Please break your essay up into the following component parts, highlighting the various parts of each paragraph as follows:


Thesis: dark blue
Topic sentence: red
Opinion/analysis: light blue
Supporting detail:purple
Commentary: green
Transitions: pink

Introduction:
In Truman Capote’s In Cold Blood, Capote characterizes the isolated, dreary, and deserted town of Holcomb, Kansas and displays his own personal style by using imagery, syntax, and tone.
Body Paragraphs:
Throughout the passage, vivid imagery of Holcomb is used to display to the reader the level of desolation that occurs. The reader is first acquainted with Holcomb, "some seventy miles east of the Colorado border...it's hard blue skies and desert air has an atmosphere that is rather more Far Western than Middle West." Holcomb can now be seen as a peaceful desert area that seems almost void of people. Its desolate streets and buildings also describe the town. "The depot, itself, with its peeling sulfur-colored paint, is equally melancholy." The vivid imagery portrays the rotting and aging of the once important buildings. The town, the people, and the land are described in great detail as completely desolate and unimportant. Imagery helps to portray the town, but Capote also uses sytnax to help induce the readers feelings on a deeper level.

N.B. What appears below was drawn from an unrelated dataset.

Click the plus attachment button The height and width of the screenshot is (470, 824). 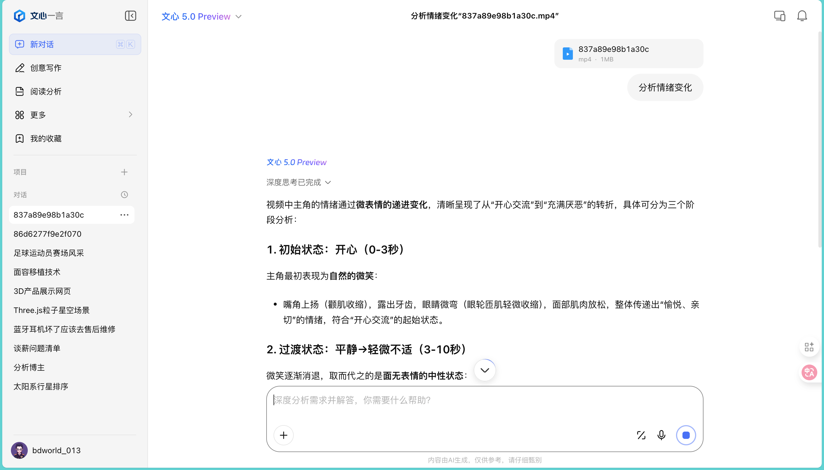coord(283,435)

Syntax is also used in the passage to convey greater emotion. In the sad, lonely town "after rain or when snowfalls thaw, the streets, unnamed, unshaded, unpawed, turn from the thickest dust into the dirtiest mud." Capote uses syntax and parallel structure in this sentence to amplify the sense of isolation and neglect. Holcomb was small and mostly unheard of, but "like the waters of the river, like the motorists on the highway, and like the yellow trains streaking down the Santa Fe tracks, drama in the shape of exceptional happening, had never stopped there." Again, syntax and parallel structure are used to make the drama even more apparent to the reader. Capote's use of syntax contributes to the passage's drama and set the stage for the tone that Capote applies.
Capote's tone throughout the passage even further emphasizes the feeling of desolation in Holcomb. Holcomb is large, flat, and "can be seen from great distances...not that there is much to see..." It is clear that the town is dry and deserted as Capote sets the tone to isolation. The houses and buildings are described briefly. There is a small congregation of apartments, "but the majority of Holcomb's homes are one story frame affairs, with front porches." This description sets the tone to monotony, as if all the houses were exactly the same. It conveys to the reader the smallness and unimportance of the town. Capote's tone of desolation contributes greatly to the passage.
Conclusion:
In this passage, Capote's style can be seen though the imagery, syntax, and tone he uses. As he goes through each, it brings the reader a closer and more meaningful understanding of Capote's view of Holcomb.